◆ DATA TO EXAMINE
>>

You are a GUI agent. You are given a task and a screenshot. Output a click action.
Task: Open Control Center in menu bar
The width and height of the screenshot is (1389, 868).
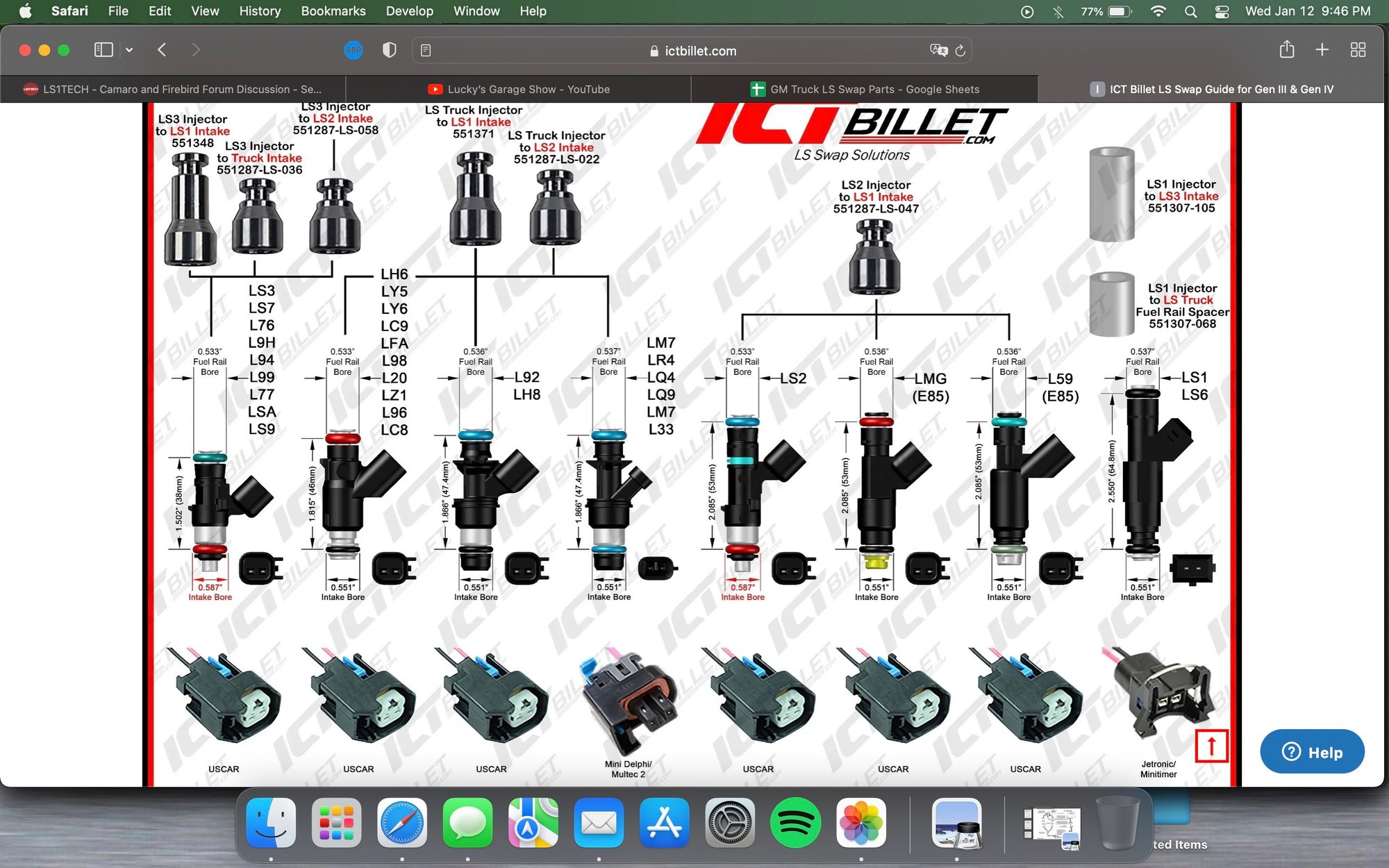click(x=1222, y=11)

<<
>>

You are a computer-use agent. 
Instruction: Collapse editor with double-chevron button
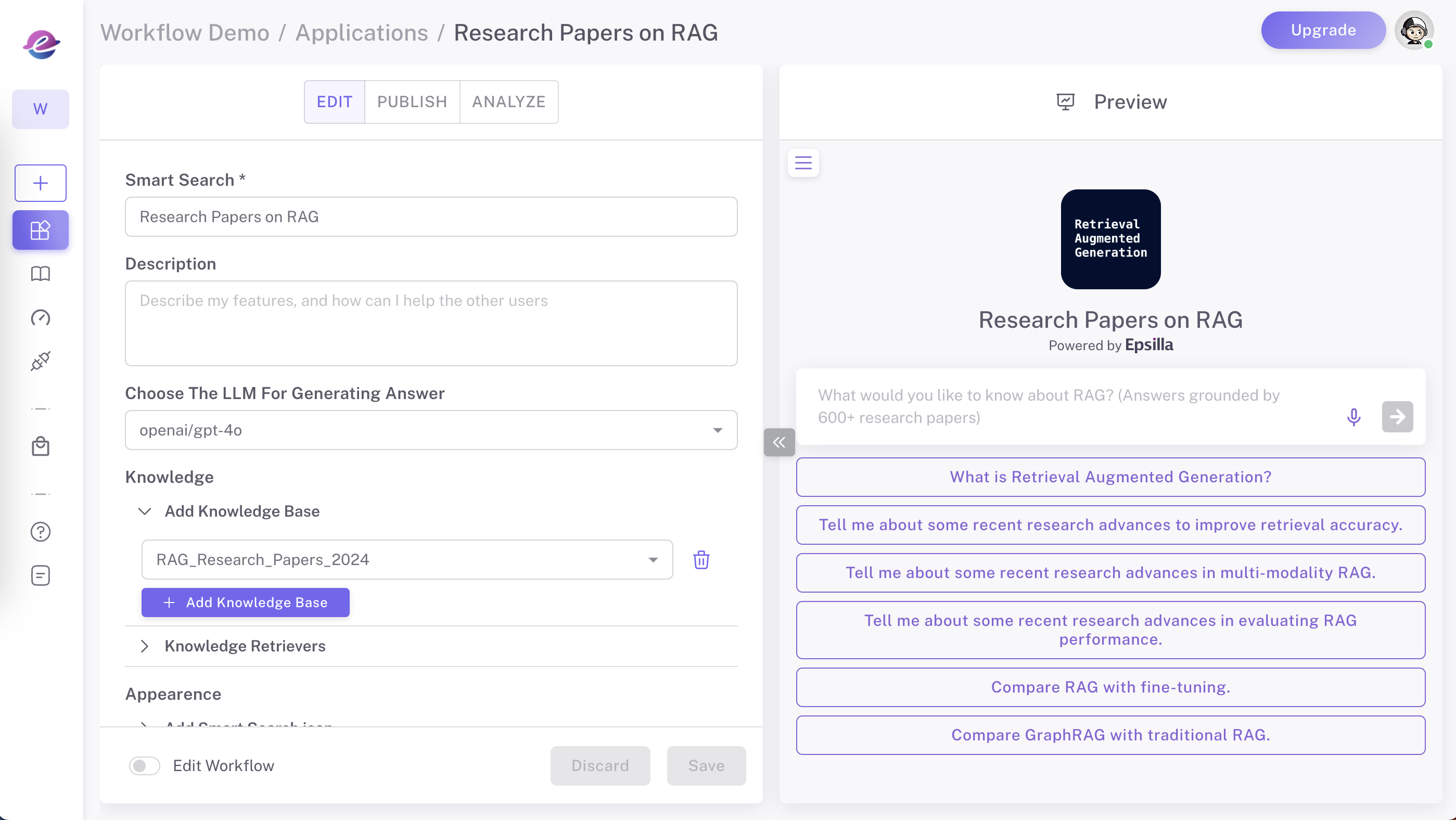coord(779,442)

<<
>>

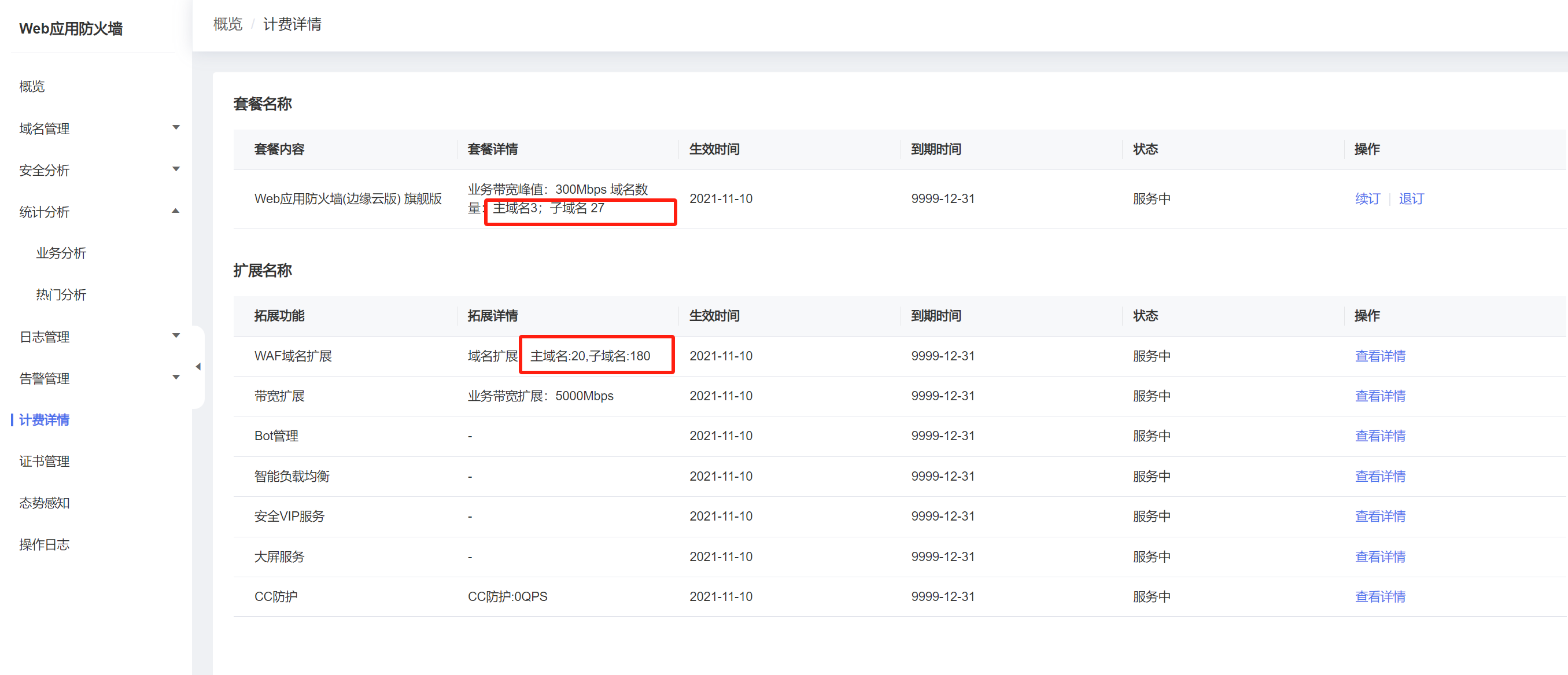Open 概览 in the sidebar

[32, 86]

<<

◆ WHAT TO DO
Task for the records above: copy every line in which the word "agent" occurs.

◆ SOLUTION TO THE EXERCISE
You are a GUI agent. You are given a task and a screenshot. Output a click action.
You are a computer-use agent. 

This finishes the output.